Yeah, you read that right.

.Becomingly Fuzzy (John/Rodney) very, very G
[livejournal.com profile] amberlynne, [livejournal.com profile] grammarwoman, and [livejournal.com profile] unamaga have all conspired in this, one way or another!


"Maybe it's time we just send him to San Diego," Zoo Director Woolsey said. "They have a specialist there, a psychologist. Maybe she could help." He sighed. "That's the third one so far."

"Shall I put Katie somewhere else then?" Teal'c asked.

"Please," Woolsey sighed. At least the camera in Rodney's enclosure had been broken for some time; he hated being reminded of failures.

* * *


Rodney watches from behind his screen of bamboo as the humans come to take Katie away. It's about time anyway; Katie's very sweet, and her fur is nice and she hasn't tried to steal his bamboo (bamboo is important), but she also follows him around all the time and has the most obnoxious habit of going on and on about all the different plants in his habitat. And apparently telling her that it was obnoxious, going on and on about all the different plants in one's habitat was not a good thing to do, because the next time he'd set one foot in her direction, she'd smacked at him and trundled off.

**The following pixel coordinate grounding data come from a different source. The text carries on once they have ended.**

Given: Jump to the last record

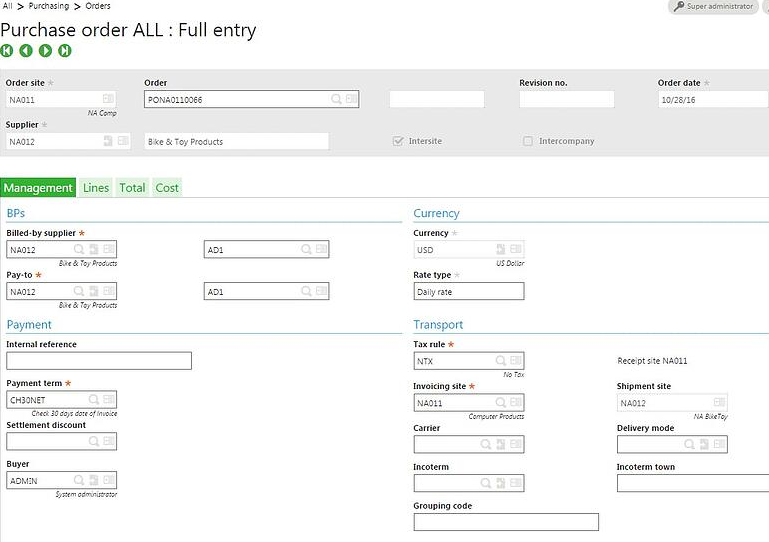Looking at the screenshot, I should point(65,50).
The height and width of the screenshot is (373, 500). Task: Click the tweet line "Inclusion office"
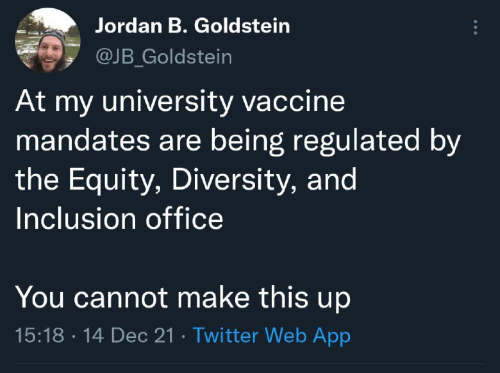coord(119,219)
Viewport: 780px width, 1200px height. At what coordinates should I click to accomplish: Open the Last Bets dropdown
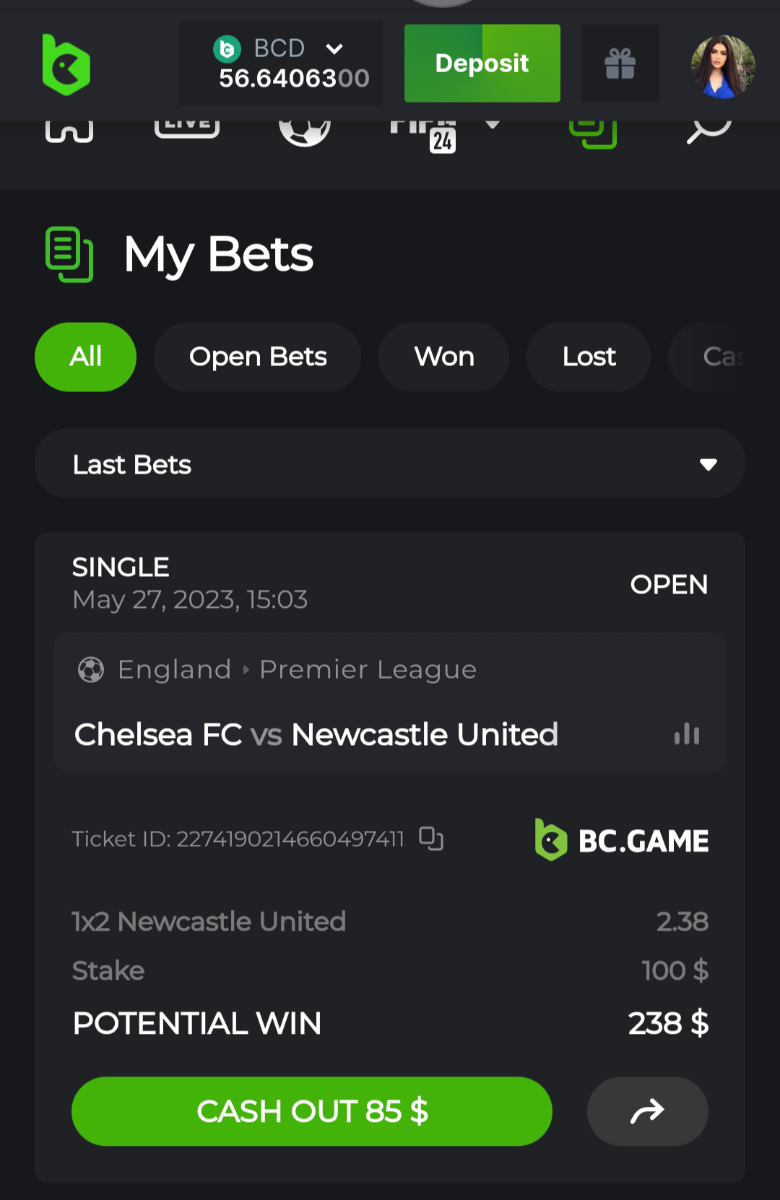click(390, 464)
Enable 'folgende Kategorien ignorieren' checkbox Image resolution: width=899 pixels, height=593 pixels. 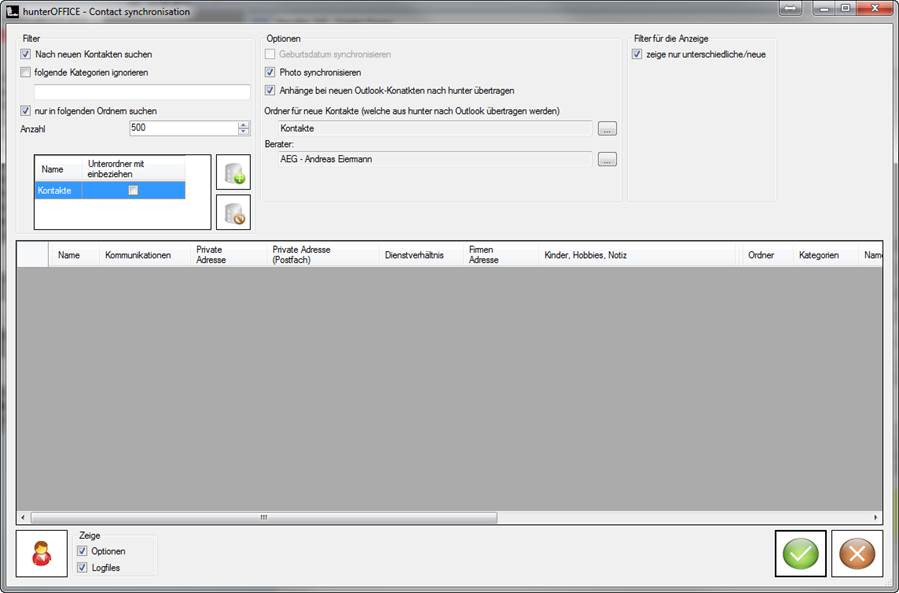pos(26,73)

The good news was that the humans had finally stopped spying on him (either that or they had gotten more cunning; Rodney had figured out what those small devices in the corner of his sleeping enclosure were, and had also discerned how to take them apart), except for the crowds of them that came during the day to gawk at him while he slept, ate, and tried to avoid being stared at. The crowds had stopped for a while too, when they had put Katie in with him, but now he suspects that they're going to come back.

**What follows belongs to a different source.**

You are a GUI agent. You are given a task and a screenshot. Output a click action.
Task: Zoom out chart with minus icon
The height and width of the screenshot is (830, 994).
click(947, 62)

In fact, Katie's the third giant panda they'd brought to him for... for some reason. There is a reason, he's sure, although Rodney, who is extremely intelligent for a panda, hasn't figured it out yet. The other two had been Elizabeth and Teyla, who were also both smart and quite lovely, with pretty ebony and ivory fur and a refinement Rodney admired even though it made him uneasy. Elizabeth had spent part of her life in San Diego and could understand English and Mandarin as well as panda, and Teyla had been a good friend, who sat around with him and "meditated" while Rodney napped. He wouldn't have minded either one of them staying, but the humans had come both times and taken Elizabeth and Teyla away, and left Rodney alone again.

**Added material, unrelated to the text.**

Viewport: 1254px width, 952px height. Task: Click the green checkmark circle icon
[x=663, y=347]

Humans, Rodney decides, are idiots. He rolls to his feet and shuffles under his small shelter, self-made in an afternoon of piling palm fronds and ferns over the frame of his wooden playset, a relic from his cub days he grudgingly admits to liking. In a rare fit of insight, the humans haven't taken it away. It keeps out most of the sun--Rodney's found he has sensitive skin, to which the humans seem to be oblivious--and most of the prying eyes and the flashy recording things the humans point at him all the time. Cameras, Elizabeth had called them.

He curls up around a small stick of bamboo and tells himself he isn't lonely, he's merely bored. Not that a panda's life should be exciting anyway (in Rodney's opinion, the less excitement the better), but it had been nice having Elizabeth and Teyla around so he could have someone to explain his theories to.

Rodney has a lot of theories. Some of them have to do with the devices in his enclosure, the ones he thinks are like Elizabeth's cameras. Others have to do with the stars and the sun, and the humans' compulsion to pay money to come look at animals sitting around all day.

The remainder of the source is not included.